> Task description: Convert the stretch of items from the line containing "Where should I click to: Select" through the line containing "tap(567, 411)" into a JSON list of strings, one string per line, leaving out blank lines.
_ _ _ _
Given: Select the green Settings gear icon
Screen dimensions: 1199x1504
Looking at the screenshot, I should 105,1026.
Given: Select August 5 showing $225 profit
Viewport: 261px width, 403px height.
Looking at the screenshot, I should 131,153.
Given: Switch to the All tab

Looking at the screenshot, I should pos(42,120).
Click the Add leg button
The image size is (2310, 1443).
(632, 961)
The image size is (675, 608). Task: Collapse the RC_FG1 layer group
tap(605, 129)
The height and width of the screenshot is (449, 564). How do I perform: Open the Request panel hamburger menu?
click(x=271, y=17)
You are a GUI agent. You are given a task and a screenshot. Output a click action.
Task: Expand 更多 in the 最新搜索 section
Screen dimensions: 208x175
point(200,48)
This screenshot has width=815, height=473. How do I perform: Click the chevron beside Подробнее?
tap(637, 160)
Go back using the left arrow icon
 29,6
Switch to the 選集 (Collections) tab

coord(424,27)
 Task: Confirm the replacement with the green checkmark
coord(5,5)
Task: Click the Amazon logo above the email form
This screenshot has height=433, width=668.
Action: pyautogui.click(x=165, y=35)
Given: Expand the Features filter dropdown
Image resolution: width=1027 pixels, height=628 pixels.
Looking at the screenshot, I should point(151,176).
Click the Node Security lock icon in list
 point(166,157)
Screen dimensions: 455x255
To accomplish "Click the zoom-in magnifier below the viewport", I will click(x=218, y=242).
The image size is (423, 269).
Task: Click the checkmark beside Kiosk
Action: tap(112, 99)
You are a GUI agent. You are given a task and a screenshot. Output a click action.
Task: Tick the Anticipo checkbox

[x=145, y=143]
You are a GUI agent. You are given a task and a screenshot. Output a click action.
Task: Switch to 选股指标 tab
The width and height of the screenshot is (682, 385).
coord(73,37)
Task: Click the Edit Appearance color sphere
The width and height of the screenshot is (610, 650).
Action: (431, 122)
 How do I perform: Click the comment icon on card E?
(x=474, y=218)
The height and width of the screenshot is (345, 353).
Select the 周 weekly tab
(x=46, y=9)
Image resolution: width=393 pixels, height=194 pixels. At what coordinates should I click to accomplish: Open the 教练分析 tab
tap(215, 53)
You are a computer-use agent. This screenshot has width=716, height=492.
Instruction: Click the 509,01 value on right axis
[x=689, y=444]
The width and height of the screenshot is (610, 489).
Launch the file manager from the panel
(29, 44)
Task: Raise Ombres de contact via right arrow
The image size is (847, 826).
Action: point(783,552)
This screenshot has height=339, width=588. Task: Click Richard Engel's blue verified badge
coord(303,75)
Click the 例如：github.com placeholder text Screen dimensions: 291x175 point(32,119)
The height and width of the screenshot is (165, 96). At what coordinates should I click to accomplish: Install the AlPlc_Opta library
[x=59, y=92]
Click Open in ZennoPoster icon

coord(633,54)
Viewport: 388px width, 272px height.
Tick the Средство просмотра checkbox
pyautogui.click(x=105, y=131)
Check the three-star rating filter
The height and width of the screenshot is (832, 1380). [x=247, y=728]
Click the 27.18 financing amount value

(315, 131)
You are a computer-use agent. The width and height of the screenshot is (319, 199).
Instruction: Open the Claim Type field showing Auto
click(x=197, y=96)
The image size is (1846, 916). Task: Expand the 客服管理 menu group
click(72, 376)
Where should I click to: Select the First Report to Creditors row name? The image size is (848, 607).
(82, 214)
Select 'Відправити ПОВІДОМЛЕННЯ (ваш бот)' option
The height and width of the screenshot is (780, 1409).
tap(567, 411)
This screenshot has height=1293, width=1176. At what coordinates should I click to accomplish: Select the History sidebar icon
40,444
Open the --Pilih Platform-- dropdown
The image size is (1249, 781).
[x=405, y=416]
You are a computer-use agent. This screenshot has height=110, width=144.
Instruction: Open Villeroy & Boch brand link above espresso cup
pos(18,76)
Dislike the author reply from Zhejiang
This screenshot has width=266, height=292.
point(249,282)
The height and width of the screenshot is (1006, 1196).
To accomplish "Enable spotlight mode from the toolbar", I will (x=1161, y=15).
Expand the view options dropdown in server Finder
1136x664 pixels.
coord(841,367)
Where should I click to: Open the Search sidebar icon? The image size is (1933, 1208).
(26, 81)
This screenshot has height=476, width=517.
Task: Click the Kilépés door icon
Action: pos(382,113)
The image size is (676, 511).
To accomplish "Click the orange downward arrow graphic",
_ _ _ _
> Exercise result:
[
  "Where should I click to: Select the First Report to Creditors row name? The image size is (848, 607).",
  "(82, 214)",
  "Select 'Відправити ПОВІДОМЛЕННЯ (ваш бот)' option",
  "The height and width of the screenshot is (780, 1409).",
  "tap(567, 411)"
]